La troupe s’est installée dans ce que fut un village, dans des granges ajourées, dans des maisons mutilées, dans des caves où l’on croit mieux vivre, plus au chaud, plus en sécurité ?
Les cuisiniers sont installés à l’hôtel des courants d’air, dans ce pitoyable Virginy, patelin que le bombardement continuel, joint au pillage intensif des débrouillards, a totalement dévasté.
Bayard, aussi en plein courant d’air, derrière un pan de mur qui a échappé au massacre, sous ce qui reste d’un arbre, dans le froid, le vent glacial, de la boue jusqu’au jarret, attend stoïquement des jours meilleurs. C’était la guerre !…
La canonnade a repris, hélas ! Les éclairs des défaites et des explosions se font de plus en plus distincts : gerbes de boue, éclats d’obus, shrapnells à profusion, gaz toxique piquant les yeux et brûlant la gorge…

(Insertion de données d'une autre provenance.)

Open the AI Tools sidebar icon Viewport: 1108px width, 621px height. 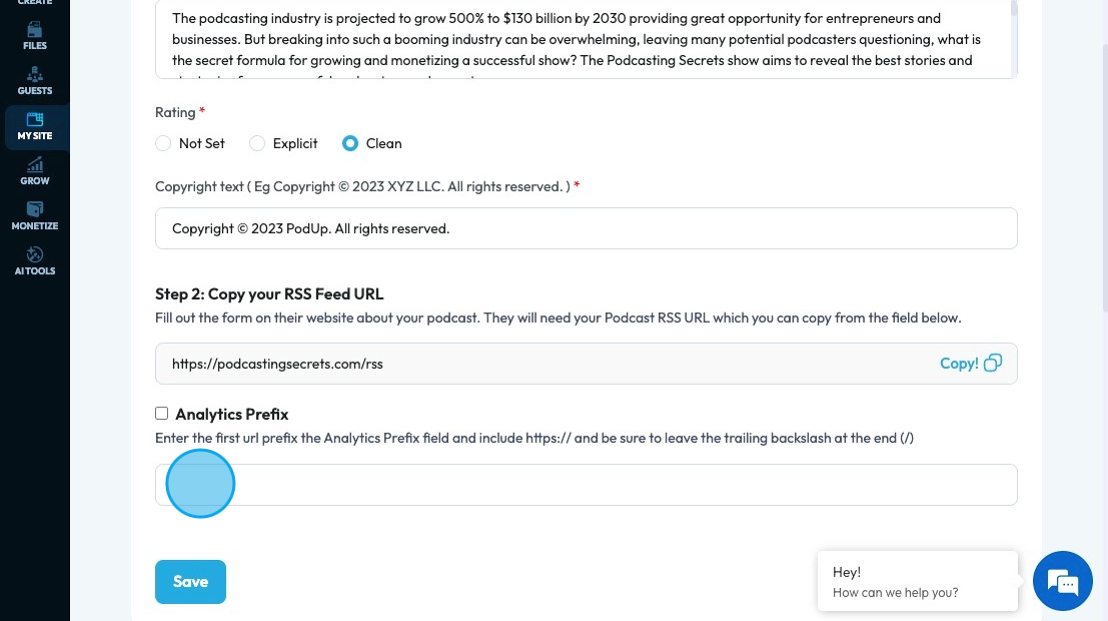pyautogui.click(x=35, y=261)
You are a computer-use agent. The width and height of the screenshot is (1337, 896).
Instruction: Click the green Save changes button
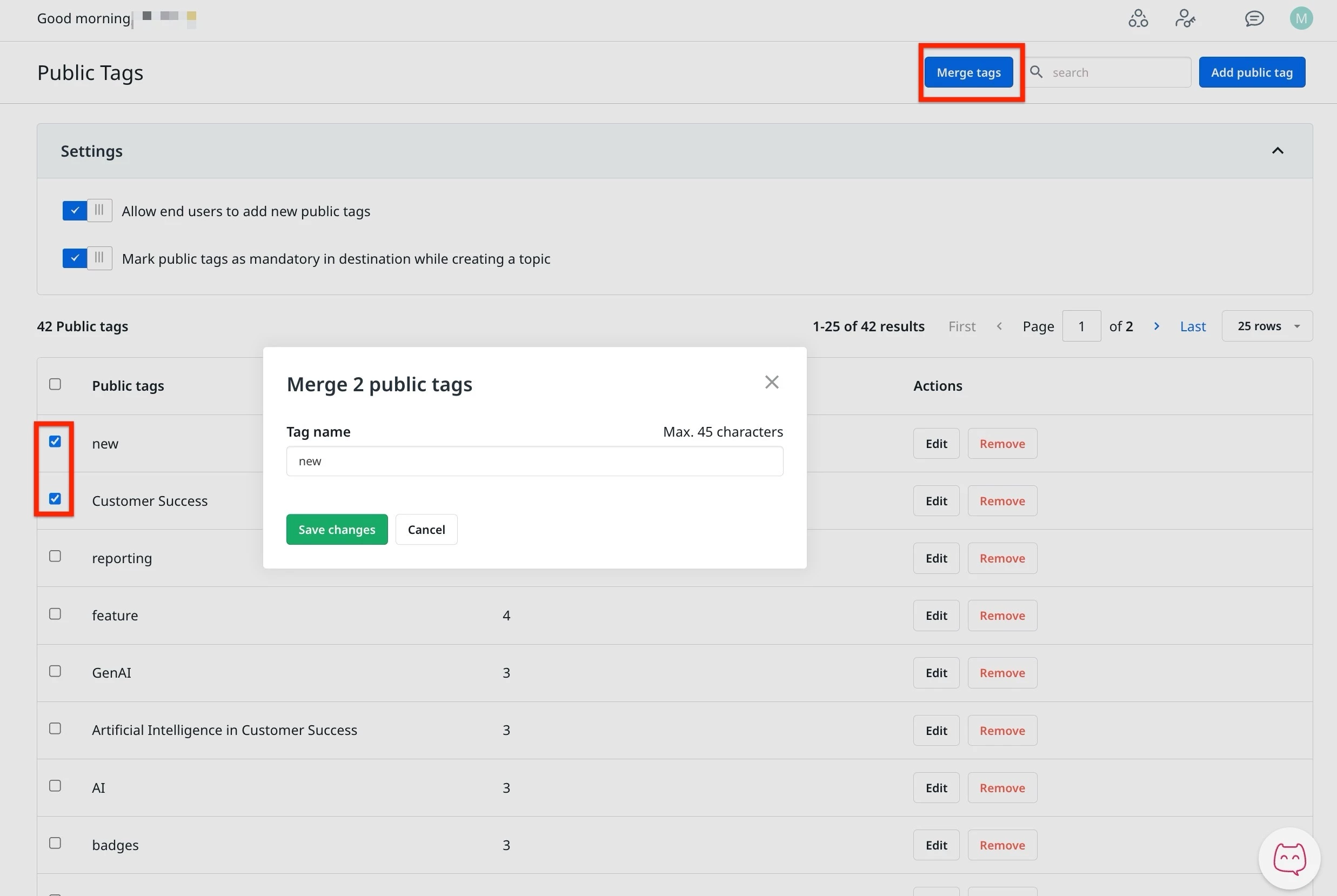click(337, 530)
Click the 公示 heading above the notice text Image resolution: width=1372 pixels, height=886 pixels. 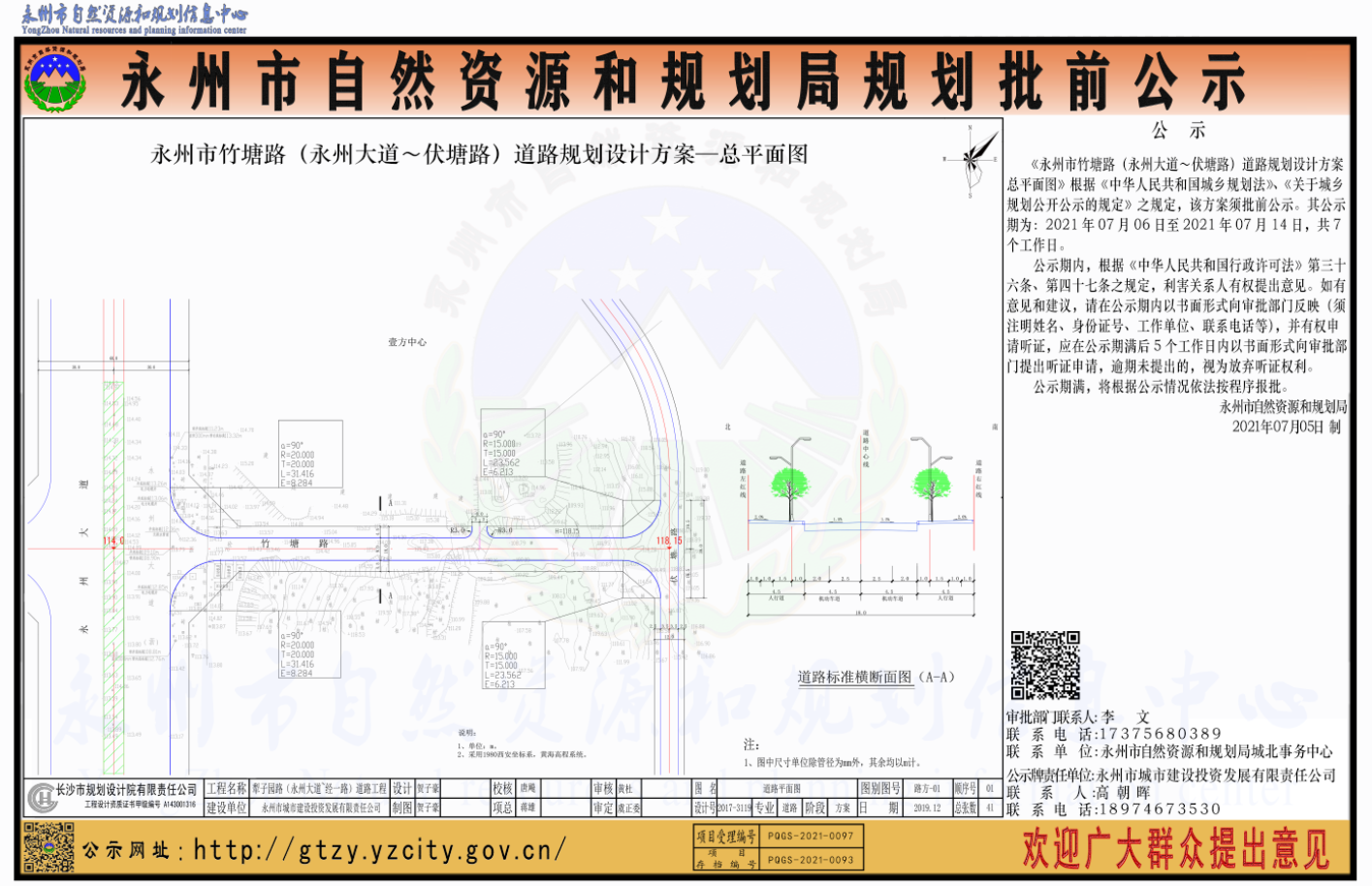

Une accalmie passagère permit au soldat Aubier d’aller voir les chevaux. O stupeur ! Bayard était allongé dans la boue et des débris informes, étendu comme un soldat auquel l’instinct de conservation aurait prescrit cette position du tireur couché. Une large tache de sang noirâtre avait coulé de l’affreuse blessure…
Aubier, toujours sous le coup de l’émotion, appelle ses copains qui ne tardent pas à émerger de leurs tanières pour s’assembler autour de la victime, figés de stupeur, mais impuissants devant l’irréparable.